What is being asked
Write every entry out again with no changes, and leave the images behind.

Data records
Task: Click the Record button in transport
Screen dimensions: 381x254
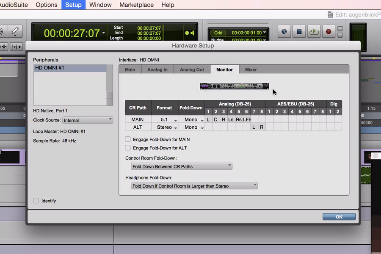Action: [328, 31]
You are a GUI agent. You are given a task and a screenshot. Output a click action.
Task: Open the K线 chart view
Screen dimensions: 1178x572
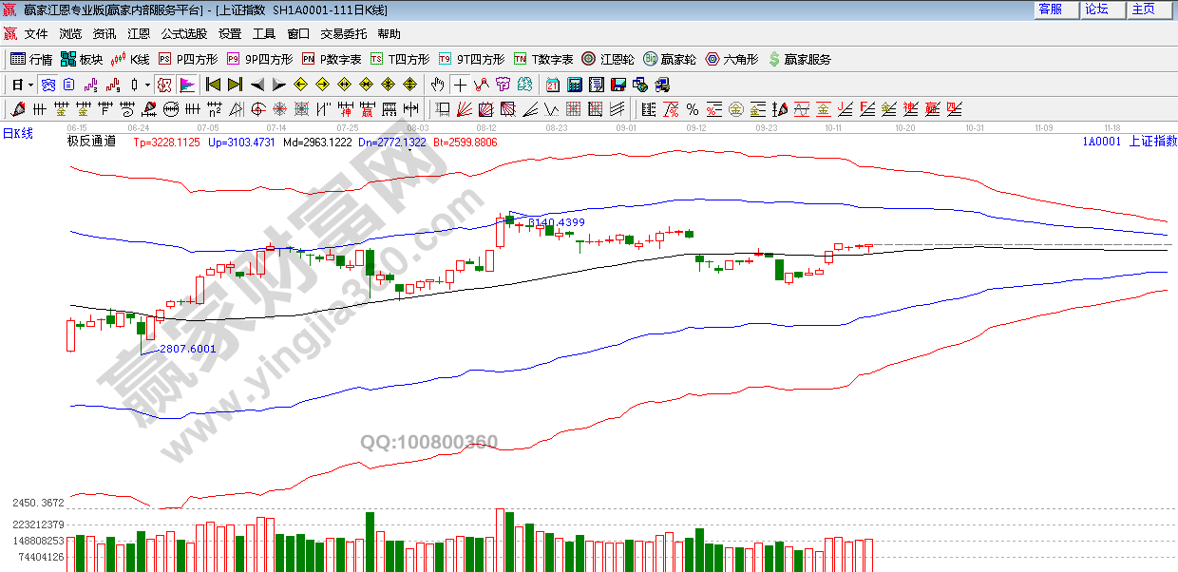(130, 59)
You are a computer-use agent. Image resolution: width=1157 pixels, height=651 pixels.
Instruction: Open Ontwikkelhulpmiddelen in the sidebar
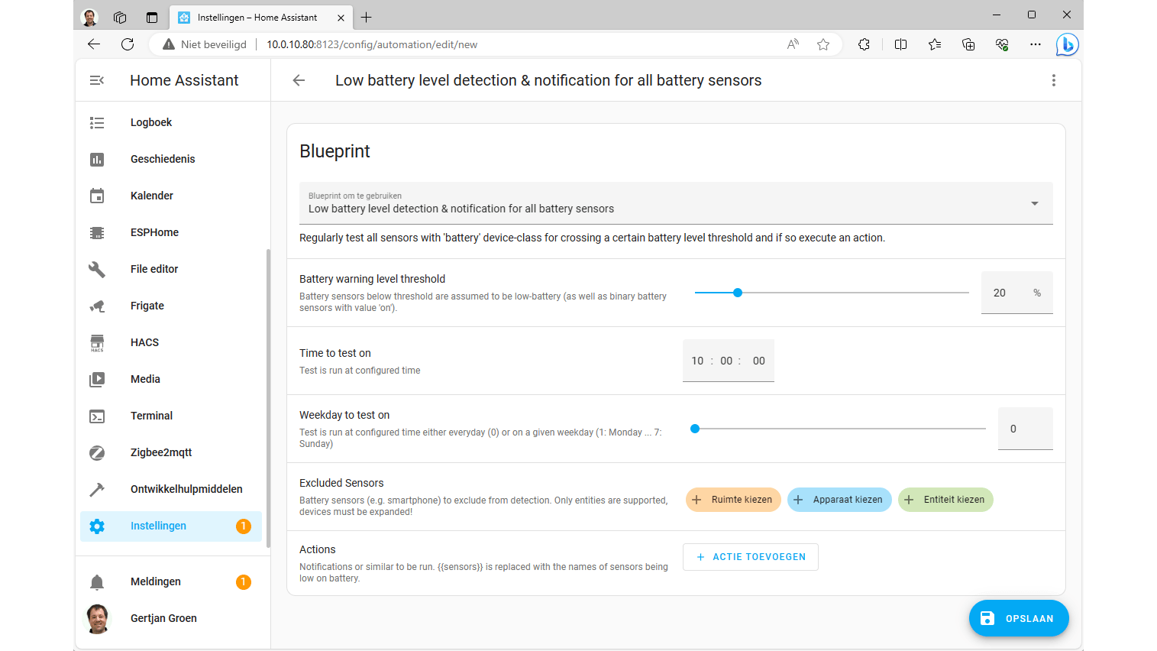pyautogui.click(x=186, y=489)
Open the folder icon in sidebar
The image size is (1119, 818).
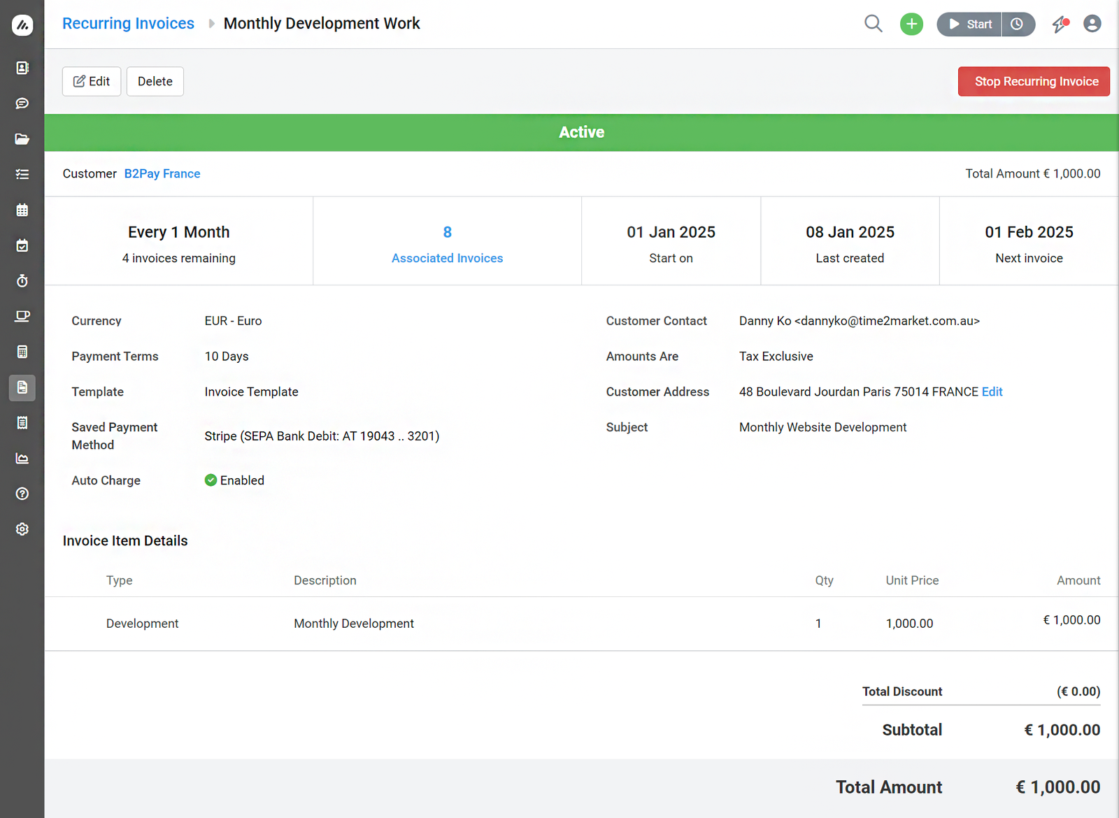coord(22,139)
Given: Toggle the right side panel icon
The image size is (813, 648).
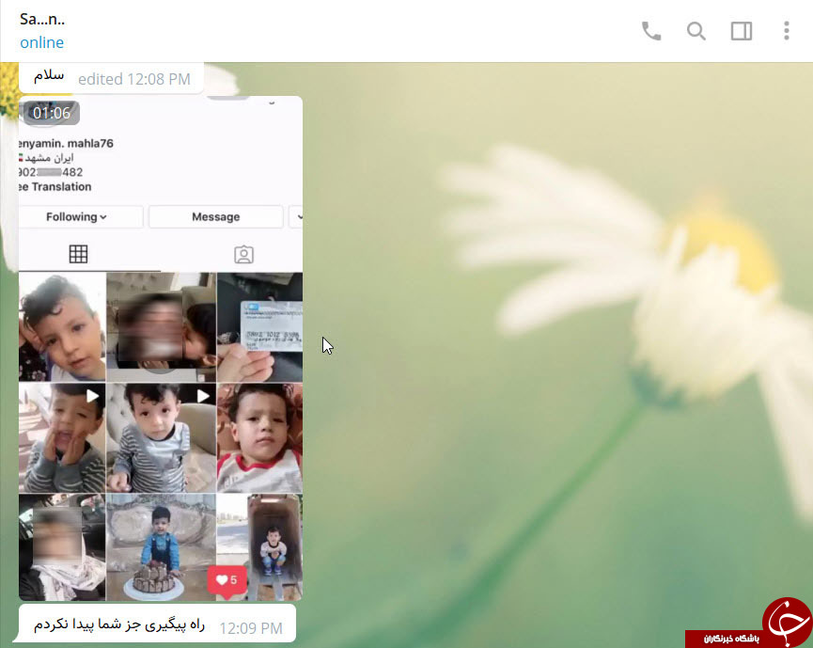Looking at the screenshot, I should coord(742,31).
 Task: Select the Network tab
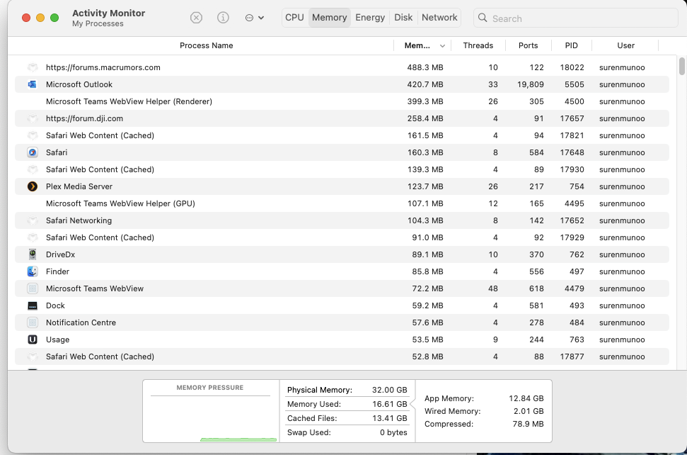click(x=439, y=18)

Task result
Task: Click the Record button in transport
Screen dimensions: 381x254
Action: [328, 31]
You are a GUI agent. You are given a task and a screenshot. Output a click action.
Task: Open the K线 chart view
Screen dimensions: 1178x572
(130, 59)
You are a computer-use agent. Image resolution: width=1157 pixels, height=651 pixels.
Instruction: Open Ontwikkelhulpmiddelen in the sidebar
pyautogui.click(x=186, y=489)
Open the folder icon in sidebar
The image size is (1119, 818).
coord(22,139)
Given: Toggle the right side panel icon
The image size is (813, 648).
Looking at the screenshot, I should coord(742,31).
 Task: Select the Network tab
click(x=439, y=18)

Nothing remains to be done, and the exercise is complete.